Di sana suara notifikasi ponsel Faldo yang bergantian berbunyi menandakan jika rekaman yang di kirim oleh Falerin sudah masuk ke ponsel Faldo. Pria itu hanya diam seraya fokus mengendarai kendaraannya, sesampainya di rumah. Tanpa mengatakan satu kata apa pun, Falerin langsung membuka pintu mobil itu tapi pintunya tidak bisa di buka karena pengendara belum membuka kunci mobilnya. Dia seperti menahan istrinya agar tetap di dalam mobil.
"Apa lagi? Buka pintunya-"
"Aku hanya ingin bicara dengan mu, kenapa kamu begitu susah untuk di ajak bicara?"
"Karena kamu tidak akan pernah mendengarkan ucapan ku, untuk apa?" Falerin memotong ucapan itu, ia sudah muak dengan semua ini. Pernikahan yang berusaha ia pertahankan selama satu tahun, dan selama itu juga ia harus memakan hatinya sendiri karena sudah tahu semuanya.
"Aku hanya tidak mau jika kamu menyakiti Rumi-"
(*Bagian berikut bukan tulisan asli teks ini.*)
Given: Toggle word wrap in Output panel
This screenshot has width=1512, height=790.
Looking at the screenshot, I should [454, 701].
"Kalau begitu ceraikan aku dan nikahi saja Rumi, apa susahnya?" Falerin langsung menatap datar ke arah Faldo, seperti sudah tidak ada lagi tatapan lama yang sering Faldo lihat.
Kenapa mendadak Faldo berharap jika Falerin mempertahankan pernikahan mereka? Apa sudah ada perasaan yang mulai tumbuh? Wanita itu sepertinya sudah mulai lelah dengan pernikahan tanpa perasaan ini, seperti berjuang sendirian. Mana ada wanita yang mau bertahan dengan hubungan yang tanpa perasaan, hanya satu pihak yang berjuang sedangkan yang di perjuangkan justru lebih memilih memperjuangkan orang lain?
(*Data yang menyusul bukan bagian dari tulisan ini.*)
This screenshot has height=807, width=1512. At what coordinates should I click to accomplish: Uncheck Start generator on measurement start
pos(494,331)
"Ada apa dengan mu?" Pertanyaan yang membuat Falerin tertawa pelan, wanita itu memalingkan pandangannya. Menyembunyikan bendungan air mata yang akan segera turun.
"Tanyakan itu kepada dirimu sendiri, buka pintunya atau aku akan memecahkan kaca mobil mu?" Faldo terdiam pada awalnya, seperti menolak ketika Falerin memaksa untuk keluar dari mobilnya.
Tapi pada akhirnya pria itu pasrah dan membuka kunci mobilnya, Falerin langsung keluar dari mobil tanpa mengatakan apa pun. Wanita itu berjalan angkuh masuk ke dalam rumah itu dengan beberapa pelayan yang sudah menyambutnya dari dalam rumah. Dia sudah beberapa hari tidak pulang ke rumah utama, tidak ada yang berani banyak bertanya atau pun memberi tahu tertua tentang masalah yang tengah melanda. Karena urusan pernikahan itu hanya urusan dua orang yang bersangkutan. Sedangkan Faldo masih sibuk melamun di dalam mobil, dengan pertanyaan yang istrinya lempar kepadanya, seketika dia hanya bisa diam dan mengutuk dirinya sendiri.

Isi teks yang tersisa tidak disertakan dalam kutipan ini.